Ofeq-10
- Names: Ofek-10 TecSAR-2 TechSAR-2
- Mission type: Radar reconnaissance
- Operator: Israeli Ministry of Defence / Tsahal
- COSPAR ID: 2014-019A
- SATCAT no.: 39650
- Mission duration: 4 years (planned) 10 years, 11 months and 17 days (in progress)

Spacecraft properties
- Spacecraft: TecSAR-2
- Bus: OPSAT-3000
- Manufacturer: Israel Aerospace Industries
- Launch mass: 400 kg (880 lb)

Start of mission
- Launch date: 9 April 2014, 19:06:02 UTC
- Rocket: Shavit 2 (No.9)
- Launch site: Palmachim Air Base
- Contractor: Israel Aerospace Industries

Orbital parameters
- Reference system: Geocentric orbit
- Regime: Low Earth orbit
- Perigee altitude: 384 km (239 mi)
- Apogee altitude: 609 km (378 mi)
- Inclination: 140.95°
- Period: 94.00 minutes

= Ofeq-10 =

Israeli reconnaissance satellite

Ofeq-10, also known as Ofek-10 (Horizon in Hebrew), is part of the Ofeq family of reconnaissance satellites designed and built by Israel Aerospace Industries (IAI) for the Israeli Ministry of Defense.
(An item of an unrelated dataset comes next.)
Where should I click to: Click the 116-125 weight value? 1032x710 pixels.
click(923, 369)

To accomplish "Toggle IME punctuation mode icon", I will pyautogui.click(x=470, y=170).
== Satellite description ==
Ofek-10 is an upgraded variant of Ofeq-8, which employs a high-resolution synthetic-aperture radar (SAR) that is capable of observation at night and through clouds. The satellite's price was US$300 million. The satellite weighs 400 kg.

== Launch ==
Ofeq-10 was launched on 9 April 2014, at 19:06:02 UTC from the Palmachim Airbase in Israel, four years after Ofeq-9's launch. It was delivered using a Shavit launcher. Ofeq-10 was launched westward in a retrograde orbit.